Reformasi di Bidang Politik Untuk Mewujudkan Keadilan di Bidang Politik
Reformasi dalam kancah politik Indonesia yang
dimulai sejak tahun 1998 telah menghasilkan banyak perubahan penting dalam
bidang politik di Indonesia. Diantaranya adalah MPR yang saat ini telah
dikurangi tugas dan kewenangannya, pengurangan masa jabatan presiden dan wakil
presiden menjadi 2 kali masa bakti dengan masing-masing masa bakti selama 5
tahun, dibentuknya Mahkama Konstitusi, dan pembentukan DPD sebagai penyeimbang
DPR.
Sejak tanggal 13 Mei 1998 rakyat Indonesia ingin agar presiden
Soeharto mengundurkan diri dari jabatan kepresidenannya itu. Sementara tanggal
14 Mei 1998 terjadi kerusuhan di Jakarta dan Surakarta. Tanggal 15 Mei 1998
presiden Soeharto pulang dari Mesir setelah mengikutin KTT G-15 di kairo. Pada tanggal
18 Mei para mahasiswa mendatangi gedung MPR/DPR ketika ketua DPR/MPR memberikan
pernyataan pengunduran diri presiden. Kejadian ini mempengaruhi nilai mata uang
rupiah yang merosot hingga Rp. 15.000 per dolar. Dari kejadian yang berlangsung
maka pada tanggal 21 Mei 1998presiden Soeharto menyerahkan jabatannya kepada
B.J Habibie yang membuka peluang sukses kepemimpinan nasional kepada B.J Habibie.
Hal ini berkaitan dengan tujuan dari reformasi yaitu demi terciptanya kehidupan
dalam bidang politik, ekonomi, hokum, dan social yang lebih baik dalam masa
sebelumnya.
Tujuan Reformasi
- Reformasi politik pertujuan tercapainya demokratisasi.
- Reformasi ekonomi bertujuan meningkatkan tercapainya masyarakat.
- Reformasi hukum bertujuan tercapainya keadilan bagi seluruh rakyat Indonesia.
- Reformasi sosial bertujuan terwujudkan integrasi bangsa Indonesia
- Adanya KKN (Korupsi,Kolusi,Nepotisme) dalam kehidupan pemerintahan.
- Adanya rasa tidak percaya kepada pemerintah orde baru yang penuh dengan nepotisme dan kronisme serta merajalelanya korupsi.
- Kekuadaan orde baru di bawah Soeharto otoriter tertutup.
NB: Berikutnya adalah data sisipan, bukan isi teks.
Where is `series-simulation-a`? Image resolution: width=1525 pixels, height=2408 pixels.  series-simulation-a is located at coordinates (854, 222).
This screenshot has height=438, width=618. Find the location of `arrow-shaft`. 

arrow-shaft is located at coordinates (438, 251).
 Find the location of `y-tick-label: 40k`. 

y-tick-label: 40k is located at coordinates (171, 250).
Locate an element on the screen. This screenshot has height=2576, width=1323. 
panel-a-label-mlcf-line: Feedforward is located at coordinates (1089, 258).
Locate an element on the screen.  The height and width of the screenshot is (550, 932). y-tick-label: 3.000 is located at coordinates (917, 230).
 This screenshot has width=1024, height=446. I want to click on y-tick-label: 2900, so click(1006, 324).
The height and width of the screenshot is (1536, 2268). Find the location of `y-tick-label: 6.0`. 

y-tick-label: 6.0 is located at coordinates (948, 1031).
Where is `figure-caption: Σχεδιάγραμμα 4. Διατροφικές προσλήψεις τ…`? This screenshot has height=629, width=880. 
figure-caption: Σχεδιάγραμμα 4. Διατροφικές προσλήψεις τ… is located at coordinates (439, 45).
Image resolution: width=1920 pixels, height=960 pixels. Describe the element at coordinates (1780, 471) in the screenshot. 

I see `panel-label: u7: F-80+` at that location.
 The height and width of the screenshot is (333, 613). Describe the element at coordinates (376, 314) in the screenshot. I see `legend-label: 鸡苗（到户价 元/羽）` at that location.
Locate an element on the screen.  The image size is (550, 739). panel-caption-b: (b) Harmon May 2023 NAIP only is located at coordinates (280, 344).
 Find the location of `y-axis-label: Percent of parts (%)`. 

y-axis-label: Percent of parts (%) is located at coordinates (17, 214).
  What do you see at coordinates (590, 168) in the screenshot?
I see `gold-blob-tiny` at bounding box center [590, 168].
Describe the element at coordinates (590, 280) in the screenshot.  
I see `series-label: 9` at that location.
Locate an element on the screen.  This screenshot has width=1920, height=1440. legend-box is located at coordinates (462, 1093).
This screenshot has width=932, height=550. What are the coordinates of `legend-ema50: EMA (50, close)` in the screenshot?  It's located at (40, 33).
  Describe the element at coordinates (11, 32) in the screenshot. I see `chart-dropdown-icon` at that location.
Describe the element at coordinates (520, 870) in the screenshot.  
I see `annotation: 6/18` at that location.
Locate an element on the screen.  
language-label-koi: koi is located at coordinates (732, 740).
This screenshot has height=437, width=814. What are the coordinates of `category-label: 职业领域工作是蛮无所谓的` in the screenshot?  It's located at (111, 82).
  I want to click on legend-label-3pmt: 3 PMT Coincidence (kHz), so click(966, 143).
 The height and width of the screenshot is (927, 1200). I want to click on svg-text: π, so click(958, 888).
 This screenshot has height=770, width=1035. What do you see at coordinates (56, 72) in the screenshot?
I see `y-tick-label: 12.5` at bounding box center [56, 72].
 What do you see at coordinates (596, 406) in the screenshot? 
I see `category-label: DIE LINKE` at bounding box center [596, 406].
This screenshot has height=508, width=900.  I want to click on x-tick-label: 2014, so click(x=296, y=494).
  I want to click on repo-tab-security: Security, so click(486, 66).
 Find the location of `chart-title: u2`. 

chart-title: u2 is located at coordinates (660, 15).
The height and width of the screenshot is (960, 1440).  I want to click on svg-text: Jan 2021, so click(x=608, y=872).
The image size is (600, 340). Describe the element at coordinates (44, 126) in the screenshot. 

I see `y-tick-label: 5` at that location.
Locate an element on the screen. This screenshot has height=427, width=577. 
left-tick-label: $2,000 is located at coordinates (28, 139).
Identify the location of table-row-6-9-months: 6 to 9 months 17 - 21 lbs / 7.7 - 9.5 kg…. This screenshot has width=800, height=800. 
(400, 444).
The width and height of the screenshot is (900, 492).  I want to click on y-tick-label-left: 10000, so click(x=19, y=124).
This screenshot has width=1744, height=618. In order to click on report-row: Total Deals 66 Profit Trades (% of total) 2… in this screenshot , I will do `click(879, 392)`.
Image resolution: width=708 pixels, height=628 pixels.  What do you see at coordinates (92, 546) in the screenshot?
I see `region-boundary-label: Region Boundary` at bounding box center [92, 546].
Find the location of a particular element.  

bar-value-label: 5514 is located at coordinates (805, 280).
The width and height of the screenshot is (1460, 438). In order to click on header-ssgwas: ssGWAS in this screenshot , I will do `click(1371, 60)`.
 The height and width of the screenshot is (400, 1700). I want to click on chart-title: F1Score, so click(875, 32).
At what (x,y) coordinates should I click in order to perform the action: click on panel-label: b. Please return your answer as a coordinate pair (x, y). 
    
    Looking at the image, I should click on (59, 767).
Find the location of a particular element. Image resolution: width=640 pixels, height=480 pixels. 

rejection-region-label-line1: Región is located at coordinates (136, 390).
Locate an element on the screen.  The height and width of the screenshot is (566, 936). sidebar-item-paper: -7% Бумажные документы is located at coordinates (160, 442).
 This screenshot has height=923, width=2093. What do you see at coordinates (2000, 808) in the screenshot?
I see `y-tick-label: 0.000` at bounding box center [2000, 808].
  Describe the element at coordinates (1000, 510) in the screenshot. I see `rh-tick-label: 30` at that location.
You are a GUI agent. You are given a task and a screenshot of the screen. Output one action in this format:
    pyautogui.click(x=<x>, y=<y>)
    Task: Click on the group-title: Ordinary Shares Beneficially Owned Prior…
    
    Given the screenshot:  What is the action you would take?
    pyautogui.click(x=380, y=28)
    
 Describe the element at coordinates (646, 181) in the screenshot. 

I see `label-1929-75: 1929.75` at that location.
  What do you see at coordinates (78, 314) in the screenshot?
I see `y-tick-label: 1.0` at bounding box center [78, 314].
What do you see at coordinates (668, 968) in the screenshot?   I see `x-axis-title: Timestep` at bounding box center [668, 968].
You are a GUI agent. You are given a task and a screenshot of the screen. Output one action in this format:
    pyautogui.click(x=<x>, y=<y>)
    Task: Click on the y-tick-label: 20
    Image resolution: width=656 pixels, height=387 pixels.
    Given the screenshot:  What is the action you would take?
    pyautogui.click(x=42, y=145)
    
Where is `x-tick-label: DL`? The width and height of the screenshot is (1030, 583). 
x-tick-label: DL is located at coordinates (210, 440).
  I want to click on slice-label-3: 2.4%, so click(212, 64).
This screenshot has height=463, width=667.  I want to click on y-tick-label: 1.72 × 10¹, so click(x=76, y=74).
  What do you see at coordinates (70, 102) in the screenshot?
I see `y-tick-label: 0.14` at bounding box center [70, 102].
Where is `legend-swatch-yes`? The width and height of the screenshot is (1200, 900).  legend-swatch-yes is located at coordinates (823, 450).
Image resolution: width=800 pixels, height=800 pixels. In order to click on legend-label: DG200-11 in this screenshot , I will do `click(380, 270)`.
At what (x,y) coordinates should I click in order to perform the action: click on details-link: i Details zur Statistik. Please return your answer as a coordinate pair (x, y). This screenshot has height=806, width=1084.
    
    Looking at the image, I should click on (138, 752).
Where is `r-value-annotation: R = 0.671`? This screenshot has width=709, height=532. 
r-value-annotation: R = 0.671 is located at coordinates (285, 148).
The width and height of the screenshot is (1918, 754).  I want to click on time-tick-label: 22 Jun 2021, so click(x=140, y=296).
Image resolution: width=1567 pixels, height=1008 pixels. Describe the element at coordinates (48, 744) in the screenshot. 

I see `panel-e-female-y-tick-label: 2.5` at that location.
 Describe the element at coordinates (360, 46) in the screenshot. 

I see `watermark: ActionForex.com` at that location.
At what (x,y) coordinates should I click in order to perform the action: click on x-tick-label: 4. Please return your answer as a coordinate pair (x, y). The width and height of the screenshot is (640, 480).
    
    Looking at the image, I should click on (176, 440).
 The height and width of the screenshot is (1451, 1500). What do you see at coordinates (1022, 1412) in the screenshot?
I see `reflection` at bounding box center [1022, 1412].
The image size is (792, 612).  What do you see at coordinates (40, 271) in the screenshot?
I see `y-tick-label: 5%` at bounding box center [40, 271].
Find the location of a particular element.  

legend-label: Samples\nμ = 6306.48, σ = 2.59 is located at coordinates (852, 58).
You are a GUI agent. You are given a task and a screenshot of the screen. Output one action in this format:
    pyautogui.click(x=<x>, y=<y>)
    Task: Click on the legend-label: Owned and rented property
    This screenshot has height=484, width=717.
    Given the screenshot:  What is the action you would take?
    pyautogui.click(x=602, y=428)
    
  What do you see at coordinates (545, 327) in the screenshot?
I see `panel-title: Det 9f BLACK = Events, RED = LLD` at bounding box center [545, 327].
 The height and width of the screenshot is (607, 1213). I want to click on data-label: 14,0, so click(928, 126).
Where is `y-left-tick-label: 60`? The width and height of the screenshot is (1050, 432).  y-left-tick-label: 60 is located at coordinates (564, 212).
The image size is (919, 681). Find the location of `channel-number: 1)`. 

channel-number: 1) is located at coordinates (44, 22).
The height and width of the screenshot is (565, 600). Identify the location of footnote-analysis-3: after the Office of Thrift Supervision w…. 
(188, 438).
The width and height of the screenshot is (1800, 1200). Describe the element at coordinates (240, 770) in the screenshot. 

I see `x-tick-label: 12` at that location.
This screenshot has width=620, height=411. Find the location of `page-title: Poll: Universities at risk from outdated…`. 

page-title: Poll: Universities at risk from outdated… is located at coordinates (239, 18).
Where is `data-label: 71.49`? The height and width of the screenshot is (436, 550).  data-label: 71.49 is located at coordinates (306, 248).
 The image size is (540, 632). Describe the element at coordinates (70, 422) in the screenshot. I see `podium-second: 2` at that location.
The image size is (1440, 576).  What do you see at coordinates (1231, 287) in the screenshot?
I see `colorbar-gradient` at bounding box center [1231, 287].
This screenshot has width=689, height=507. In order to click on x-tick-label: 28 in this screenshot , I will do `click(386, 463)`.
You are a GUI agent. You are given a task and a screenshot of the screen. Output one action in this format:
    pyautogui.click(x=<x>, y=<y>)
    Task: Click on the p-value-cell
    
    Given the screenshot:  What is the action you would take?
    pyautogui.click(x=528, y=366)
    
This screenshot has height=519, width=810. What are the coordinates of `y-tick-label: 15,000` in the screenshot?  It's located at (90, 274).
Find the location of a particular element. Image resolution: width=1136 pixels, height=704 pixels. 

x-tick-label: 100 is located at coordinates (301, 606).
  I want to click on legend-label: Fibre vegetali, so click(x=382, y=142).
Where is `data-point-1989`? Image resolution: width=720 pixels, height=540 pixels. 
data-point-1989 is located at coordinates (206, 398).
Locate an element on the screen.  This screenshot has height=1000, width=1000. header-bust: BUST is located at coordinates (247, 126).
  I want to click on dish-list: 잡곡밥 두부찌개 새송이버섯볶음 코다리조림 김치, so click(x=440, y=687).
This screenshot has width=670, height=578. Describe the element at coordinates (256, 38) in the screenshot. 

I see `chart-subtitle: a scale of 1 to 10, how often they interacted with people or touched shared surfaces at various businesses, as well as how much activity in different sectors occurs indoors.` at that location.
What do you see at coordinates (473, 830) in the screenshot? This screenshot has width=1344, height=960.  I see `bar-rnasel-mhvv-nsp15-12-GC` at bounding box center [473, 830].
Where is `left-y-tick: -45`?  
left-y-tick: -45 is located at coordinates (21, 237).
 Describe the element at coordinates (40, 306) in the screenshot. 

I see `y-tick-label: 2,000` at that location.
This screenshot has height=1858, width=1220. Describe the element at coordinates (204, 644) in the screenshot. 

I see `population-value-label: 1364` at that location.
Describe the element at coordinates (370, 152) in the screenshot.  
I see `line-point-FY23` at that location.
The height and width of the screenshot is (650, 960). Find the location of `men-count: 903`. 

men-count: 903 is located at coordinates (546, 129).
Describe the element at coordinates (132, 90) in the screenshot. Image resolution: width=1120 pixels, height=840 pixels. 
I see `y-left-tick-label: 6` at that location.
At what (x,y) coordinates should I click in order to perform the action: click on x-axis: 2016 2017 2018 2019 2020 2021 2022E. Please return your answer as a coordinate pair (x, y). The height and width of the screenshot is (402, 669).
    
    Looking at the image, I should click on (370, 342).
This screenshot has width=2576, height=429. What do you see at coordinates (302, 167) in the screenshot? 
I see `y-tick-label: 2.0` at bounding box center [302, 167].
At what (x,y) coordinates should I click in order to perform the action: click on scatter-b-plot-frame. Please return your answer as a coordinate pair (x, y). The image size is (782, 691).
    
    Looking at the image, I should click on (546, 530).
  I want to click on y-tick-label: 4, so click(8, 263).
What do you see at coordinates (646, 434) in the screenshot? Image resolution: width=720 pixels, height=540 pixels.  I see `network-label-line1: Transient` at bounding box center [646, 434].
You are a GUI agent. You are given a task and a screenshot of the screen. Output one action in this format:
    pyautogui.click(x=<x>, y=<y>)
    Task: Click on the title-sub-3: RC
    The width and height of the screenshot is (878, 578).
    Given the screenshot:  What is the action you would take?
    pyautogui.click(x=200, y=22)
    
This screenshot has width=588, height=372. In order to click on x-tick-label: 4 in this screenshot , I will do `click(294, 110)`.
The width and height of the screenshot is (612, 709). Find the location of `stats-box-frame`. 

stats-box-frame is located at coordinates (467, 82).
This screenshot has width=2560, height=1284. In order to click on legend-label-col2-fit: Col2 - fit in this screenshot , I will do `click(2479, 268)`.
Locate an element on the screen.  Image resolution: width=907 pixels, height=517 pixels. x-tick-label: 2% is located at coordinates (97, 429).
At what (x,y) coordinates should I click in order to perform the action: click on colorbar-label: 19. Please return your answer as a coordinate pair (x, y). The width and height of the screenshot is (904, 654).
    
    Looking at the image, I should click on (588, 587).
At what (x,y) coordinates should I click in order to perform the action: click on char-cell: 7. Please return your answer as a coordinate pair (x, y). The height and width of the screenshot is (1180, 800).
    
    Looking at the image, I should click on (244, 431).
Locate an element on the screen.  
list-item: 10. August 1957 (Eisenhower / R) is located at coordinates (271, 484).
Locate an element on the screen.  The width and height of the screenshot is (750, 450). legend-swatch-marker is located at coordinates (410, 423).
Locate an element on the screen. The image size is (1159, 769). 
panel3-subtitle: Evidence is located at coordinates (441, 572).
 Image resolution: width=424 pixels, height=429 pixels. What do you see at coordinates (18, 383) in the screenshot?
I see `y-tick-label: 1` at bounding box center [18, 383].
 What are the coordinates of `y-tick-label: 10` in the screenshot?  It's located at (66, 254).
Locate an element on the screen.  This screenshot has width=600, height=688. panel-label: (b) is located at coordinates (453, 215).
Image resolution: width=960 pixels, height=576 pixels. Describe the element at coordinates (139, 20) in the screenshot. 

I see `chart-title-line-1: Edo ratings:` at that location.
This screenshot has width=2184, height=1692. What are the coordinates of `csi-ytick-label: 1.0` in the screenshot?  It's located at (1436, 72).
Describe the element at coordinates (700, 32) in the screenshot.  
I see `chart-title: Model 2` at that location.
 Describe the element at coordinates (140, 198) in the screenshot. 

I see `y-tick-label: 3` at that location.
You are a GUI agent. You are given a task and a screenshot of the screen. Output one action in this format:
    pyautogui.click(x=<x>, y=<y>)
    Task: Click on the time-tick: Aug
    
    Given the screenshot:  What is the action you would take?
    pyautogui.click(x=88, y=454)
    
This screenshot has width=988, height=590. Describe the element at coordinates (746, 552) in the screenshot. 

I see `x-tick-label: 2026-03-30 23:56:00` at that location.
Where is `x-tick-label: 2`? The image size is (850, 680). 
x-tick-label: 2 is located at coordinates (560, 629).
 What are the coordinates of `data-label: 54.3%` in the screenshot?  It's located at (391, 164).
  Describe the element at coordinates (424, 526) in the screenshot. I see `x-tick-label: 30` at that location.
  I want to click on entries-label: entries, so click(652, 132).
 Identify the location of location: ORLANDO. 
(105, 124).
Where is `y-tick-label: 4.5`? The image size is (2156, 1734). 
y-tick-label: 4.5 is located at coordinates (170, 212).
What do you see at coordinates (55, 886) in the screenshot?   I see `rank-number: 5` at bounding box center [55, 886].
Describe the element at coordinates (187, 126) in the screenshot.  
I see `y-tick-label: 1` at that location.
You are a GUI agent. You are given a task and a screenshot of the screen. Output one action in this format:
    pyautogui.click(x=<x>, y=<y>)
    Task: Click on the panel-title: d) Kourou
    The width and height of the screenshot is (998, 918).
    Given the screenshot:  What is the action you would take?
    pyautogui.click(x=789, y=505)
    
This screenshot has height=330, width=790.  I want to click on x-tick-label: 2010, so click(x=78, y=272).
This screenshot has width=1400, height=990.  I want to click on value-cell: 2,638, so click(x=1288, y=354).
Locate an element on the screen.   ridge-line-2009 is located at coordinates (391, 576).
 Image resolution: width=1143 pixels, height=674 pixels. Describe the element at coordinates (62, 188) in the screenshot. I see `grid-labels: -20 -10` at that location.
- Adanya keinginan demokratisasi dalam kehidupan berbangsa dan bernegara.
- Mahasiswa menginginkan perubahan.
- UU No. 1 Tahun 1985 tentang Pemilihan Umum.
- UU No. 2 Tahun 1985 tentang Susunan, Kedudukan, Tugas, dan Wewenang DPR/MPR.
- UU No. 3 Tahun 1985 tentang Partai Politik dan Golongan Karya.
- UU No. 5 Tahun 1985 tentang Referendum.
- UU No. 8 tahun 1985 tentang Organisasi Massa.
Hambatan pelaksanaan
reformasi politik
- Hambatan kultural : mengingat pergantian kepemimpinan nasional dari Soeharto ke B.J. Habibie tidak diiringi pergantian rezim yang berarti sebagian besar anggota kabinet, gubernur, birokrasi sipil, komposisi anggota DPR/MPR masih peninggalan rezim Orba.
- Hambatan legitimasi : pemerintah B.J. Habibie karena belum merupakan hasil pemilu.
- Hambatan struktural : berkaitan dengan krisis ekonomi yang berlarut-larut yang berdampak bertambah banyak rakyat yang hidup dalam kemiskinan.
- Munculnya berbagai tuntutan otonomi daerah, yang jika tidak ditangani secara baik akan menimbulkan disintegrasi bangsa.
- Adanya kesan kurang kuat dalam menegakkan hukum terhadap praktik penyimpangan politik-ekonomi rezim lama seperti praktik KKN.
- Terkotak-kotaknya elite politik, maka dibutuhkan kesadaran untuk bersama-sama menciptakan kondisi politik yang mantap agar transformasi politik berjalan lancar.